### DOCUMENT EXTRACT
On Thu, Feb 17, 2011 at 5:26 AM, Edmond Begumisa <
ebegumisa@REDACTED> wrote:

> On Thu, 17 Feb 2011 02:34:00 +1100, Joe Armstrong <erlang@REDACTED>
> wrote:
>
>  2011/2/16 Edmond Begumisa <ebegumisa@REDACTED>
>>
>>  I'm a glass-half-full kinda guy :)
>>>
>>> I'd like to think this is the kind of community where someone can say ..
>>>
>>> "Hey, I've got this whacky idea. It's early stages but I think I'm onto
>>> something."
>>>
>>> Then in *addition* to the community saying "We'll, there are problems x,
>>> y
>>> and z you may have overlooked", the community *also* says "Possibly p, q,
>>> and r might help with these."
>>>
>>> I think if you look at what Joe's doing, it can be expanded on to get
>>> something very useful. Let's take some of everyone's concerns and
>>> actually
>>> *try* give Joe some advice on how they might be addressed.
>>>
>>> I've started inline, hopefully others can add some input...

### SET TASK
Rewrite the mailing-list reply starting with "On Thu, Feb" and going on through "kinda guy :)", putting "glass-half-empty" in place of "glass-half-full".

### GIVEN DATA

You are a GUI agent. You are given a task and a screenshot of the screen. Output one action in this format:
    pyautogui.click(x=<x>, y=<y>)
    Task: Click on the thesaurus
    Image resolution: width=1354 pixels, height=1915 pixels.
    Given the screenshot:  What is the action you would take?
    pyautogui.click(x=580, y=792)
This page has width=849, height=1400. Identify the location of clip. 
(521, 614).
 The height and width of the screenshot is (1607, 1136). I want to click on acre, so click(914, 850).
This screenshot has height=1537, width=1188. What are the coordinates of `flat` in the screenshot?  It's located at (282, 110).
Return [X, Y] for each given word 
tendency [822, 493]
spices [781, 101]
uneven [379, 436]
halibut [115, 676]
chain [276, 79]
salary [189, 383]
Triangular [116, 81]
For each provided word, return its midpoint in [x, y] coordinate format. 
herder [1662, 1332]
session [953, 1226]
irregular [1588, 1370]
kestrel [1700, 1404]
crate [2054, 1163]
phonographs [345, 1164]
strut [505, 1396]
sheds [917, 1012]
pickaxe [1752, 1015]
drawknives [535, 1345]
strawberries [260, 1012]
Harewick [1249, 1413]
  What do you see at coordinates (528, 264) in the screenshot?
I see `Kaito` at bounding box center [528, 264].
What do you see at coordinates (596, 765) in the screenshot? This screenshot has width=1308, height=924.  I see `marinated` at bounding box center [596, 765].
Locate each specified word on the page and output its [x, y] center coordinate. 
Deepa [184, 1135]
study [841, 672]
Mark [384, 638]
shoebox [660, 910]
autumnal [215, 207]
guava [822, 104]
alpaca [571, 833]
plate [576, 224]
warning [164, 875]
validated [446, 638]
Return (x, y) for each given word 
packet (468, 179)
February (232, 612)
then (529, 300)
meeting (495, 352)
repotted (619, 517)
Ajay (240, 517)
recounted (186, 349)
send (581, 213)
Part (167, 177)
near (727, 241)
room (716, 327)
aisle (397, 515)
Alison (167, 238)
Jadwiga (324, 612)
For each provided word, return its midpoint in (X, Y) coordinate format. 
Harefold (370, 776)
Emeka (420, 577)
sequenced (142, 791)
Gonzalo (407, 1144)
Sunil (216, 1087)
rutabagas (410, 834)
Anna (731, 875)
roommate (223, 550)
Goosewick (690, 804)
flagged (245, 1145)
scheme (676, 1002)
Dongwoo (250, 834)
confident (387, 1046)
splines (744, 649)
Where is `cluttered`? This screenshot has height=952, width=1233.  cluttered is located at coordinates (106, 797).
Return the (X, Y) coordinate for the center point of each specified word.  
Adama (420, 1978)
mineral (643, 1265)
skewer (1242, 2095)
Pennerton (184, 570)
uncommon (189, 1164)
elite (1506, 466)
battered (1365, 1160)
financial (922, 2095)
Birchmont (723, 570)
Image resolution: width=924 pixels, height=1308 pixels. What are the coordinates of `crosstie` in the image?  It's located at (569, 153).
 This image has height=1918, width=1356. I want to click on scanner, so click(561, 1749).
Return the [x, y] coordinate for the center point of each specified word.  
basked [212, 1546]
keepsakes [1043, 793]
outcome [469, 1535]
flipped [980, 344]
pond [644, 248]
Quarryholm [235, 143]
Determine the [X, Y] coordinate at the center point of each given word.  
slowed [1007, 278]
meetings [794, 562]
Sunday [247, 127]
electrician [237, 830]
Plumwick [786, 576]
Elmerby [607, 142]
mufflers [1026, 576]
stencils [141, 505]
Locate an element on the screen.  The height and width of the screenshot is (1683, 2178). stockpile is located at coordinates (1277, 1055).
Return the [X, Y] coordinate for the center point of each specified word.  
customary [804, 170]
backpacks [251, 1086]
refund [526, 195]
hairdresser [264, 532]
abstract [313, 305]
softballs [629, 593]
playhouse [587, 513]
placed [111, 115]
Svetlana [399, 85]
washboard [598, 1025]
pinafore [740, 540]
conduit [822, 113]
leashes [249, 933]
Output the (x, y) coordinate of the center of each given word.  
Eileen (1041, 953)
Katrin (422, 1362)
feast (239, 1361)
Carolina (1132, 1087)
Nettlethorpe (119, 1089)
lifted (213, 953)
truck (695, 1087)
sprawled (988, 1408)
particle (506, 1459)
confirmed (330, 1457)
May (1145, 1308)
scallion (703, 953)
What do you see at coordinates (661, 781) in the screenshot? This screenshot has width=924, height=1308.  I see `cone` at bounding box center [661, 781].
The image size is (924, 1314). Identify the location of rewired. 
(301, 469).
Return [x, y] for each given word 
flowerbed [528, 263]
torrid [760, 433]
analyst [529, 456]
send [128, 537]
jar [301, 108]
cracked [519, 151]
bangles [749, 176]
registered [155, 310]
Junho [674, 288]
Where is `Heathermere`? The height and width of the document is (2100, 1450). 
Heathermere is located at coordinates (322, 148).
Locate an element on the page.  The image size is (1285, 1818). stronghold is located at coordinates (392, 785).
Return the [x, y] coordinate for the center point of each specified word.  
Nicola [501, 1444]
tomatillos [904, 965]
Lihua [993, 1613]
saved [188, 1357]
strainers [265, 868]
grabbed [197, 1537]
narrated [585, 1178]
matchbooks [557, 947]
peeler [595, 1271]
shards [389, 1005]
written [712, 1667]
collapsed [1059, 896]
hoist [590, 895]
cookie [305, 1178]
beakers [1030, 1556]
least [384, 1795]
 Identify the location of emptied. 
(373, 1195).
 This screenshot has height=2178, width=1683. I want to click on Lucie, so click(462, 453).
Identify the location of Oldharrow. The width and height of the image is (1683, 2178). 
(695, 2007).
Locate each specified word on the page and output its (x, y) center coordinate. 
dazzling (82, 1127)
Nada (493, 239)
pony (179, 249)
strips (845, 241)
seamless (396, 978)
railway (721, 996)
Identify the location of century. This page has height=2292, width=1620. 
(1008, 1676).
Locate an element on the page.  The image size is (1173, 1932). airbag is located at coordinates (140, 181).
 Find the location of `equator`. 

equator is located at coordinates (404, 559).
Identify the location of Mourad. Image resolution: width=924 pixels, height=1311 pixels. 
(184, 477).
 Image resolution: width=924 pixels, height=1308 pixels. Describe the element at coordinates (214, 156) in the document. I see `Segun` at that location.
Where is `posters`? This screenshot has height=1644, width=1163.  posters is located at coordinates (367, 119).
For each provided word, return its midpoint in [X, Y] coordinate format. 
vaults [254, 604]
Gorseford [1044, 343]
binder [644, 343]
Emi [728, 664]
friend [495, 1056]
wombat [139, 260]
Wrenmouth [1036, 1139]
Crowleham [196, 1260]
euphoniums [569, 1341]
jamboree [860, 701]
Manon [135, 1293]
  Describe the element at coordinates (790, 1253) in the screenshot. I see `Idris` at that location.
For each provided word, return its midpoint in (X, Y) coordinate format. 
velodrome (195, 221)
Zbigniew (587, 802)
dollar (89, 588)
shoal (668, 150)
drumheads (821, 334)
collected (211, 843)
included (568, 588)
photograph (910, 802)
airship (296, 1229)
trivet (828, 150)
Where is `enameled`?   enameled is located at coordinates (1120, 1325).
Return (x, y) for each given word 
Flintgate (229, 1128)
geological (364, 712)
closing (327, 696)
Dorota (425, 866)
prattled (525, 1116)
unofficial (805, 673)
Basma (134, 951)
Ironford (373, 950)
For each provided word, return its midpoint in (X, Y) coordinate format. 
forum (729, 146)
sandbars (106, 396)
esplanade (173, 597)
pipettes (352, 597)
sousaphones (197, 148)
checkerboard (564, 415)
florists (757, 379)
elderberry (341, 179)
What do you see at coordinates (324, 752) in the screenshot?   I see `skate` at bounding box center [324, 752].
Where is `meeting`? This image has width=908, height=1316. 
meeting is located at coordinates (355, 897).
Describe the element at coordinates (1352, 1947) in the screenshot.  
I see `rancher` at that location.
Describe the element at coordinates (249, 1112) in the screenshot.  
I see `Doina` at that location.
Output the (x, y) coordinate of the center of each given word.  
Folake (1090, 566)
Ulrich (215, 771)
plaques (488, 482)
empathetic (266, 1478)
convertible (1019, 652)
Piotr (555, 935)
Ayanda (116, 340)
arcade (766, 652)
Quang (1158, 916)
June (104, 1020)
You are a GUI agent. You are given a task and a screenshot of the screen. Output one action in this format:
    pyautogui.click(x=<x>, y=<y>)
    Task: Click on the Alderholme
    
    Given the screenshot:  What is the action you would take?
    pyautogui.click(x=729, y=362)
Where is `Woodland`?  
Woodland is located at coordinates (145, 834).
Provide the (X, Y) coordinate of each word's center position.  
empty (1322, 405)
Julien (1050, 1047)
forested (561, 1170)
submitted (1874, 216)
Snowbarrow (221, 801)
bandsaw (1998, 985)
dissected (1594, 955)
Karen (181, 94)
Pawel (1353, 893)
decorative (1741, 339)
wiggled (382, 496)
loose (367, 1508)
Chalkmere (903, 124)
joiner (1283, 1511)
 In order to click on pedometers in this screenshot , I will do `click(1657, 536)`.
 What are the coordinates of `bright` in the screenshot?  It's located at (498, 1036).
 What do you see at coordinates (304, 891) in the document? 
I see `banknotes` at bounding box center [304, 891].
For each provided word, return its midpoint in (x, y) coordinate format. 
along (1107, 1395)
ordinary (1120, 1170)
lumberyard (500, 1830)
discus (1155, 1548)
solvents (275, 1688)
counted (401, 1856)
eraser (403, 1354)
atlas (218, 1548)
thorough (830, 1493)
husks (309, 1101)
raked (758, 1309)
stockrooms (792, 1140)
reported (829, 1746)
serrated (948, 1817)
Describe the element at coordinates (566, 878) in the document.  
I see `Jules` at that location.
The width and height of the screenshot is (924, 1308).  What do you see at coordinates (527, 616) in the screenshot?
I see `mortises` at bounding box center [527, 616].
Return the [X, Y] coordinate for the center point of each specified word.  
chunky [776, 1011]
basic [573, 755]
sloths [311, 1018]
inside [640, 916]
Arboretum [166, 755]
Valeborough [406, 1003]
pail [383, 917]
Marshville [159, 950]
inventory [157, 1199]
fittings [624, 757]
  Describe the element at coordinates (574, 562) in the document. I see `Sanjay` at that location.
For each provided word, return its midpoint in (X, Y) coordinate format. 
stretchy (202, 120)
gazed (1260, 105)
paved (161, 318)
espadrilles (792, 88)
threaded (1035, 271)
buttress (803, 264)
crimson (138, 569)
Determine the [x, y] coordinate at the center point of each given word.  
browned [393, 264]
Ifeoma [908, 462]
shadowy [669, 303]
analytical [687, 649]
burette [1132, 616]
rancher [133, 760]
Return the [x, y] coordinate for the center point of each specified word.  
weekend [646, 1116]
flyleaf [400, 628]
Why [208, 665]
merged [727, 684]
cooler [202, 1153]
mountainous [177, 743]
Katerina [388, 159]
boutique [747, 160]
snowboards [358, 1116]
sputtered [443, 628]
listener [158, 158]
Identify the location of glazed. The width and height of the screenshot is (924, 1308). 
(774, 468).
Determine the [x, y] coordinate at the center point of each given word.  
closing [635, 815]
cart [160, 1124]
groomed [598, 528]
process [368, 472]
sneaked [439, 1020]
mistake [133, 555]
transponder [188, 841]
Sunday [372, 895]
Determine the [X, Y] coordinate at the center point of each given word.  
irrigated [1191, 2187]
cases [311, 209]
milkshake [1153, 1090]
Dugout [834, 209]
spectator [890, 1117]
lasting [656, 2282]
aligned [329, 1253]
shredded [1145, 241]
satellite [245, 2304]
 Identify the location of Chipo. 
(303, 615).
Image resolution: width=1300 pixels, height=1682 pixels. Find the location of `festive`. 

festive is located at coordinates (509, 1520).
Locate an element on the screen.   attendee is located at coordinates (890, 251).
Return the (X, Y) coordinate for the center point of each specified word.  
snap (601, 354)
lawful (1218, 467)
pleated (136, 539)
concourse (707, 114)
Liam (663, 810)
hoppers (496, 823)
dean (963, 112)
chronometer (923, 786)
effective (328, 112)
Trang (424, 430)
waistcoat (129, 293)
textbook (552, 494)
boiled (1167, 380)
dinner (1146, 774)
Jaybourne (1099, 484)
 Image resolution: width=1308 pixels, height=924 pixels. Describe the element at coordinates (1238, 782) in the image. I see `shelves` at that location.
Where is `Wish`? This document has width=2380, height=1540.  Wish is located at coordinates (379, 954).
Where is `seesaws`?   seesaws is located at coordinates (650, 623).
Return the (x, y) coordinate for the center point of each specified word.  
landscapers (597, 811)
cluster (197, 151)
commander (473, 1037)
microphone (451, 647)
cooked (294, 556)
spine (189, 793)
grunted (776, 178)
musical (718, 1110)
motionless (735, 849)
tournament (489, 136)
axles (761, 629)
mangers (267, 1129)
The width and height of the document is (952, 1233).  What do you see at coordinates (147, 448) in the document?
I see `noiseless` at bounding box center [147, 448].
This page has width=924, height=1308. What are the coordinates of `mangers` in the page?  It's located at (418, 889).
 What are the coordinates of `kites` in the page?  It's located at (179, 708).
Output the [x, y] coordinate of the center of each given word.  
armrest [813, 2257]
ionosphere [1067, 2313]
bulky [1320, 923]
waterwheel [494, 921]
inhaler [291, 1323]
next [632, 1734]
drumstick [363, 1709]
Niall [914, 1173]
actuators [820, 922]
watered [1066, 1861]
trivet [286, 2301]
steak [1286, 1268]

### RESPONSE
On Thu, Feb 17, 2011 at 5:26 AM, Edmond Begumisa <
ebegumisa@REDACTED> wrote:

> On Thu, 17 Feb 2011 02:34:00 +1100, Joe Armstrong <erlang@REDACTED>
> wrote:
>
>  2011/2/16 Edmond Begumisa <ebegumisa@REDACTED>
>>
>>  I'm a glass-half-empty kinda guy :)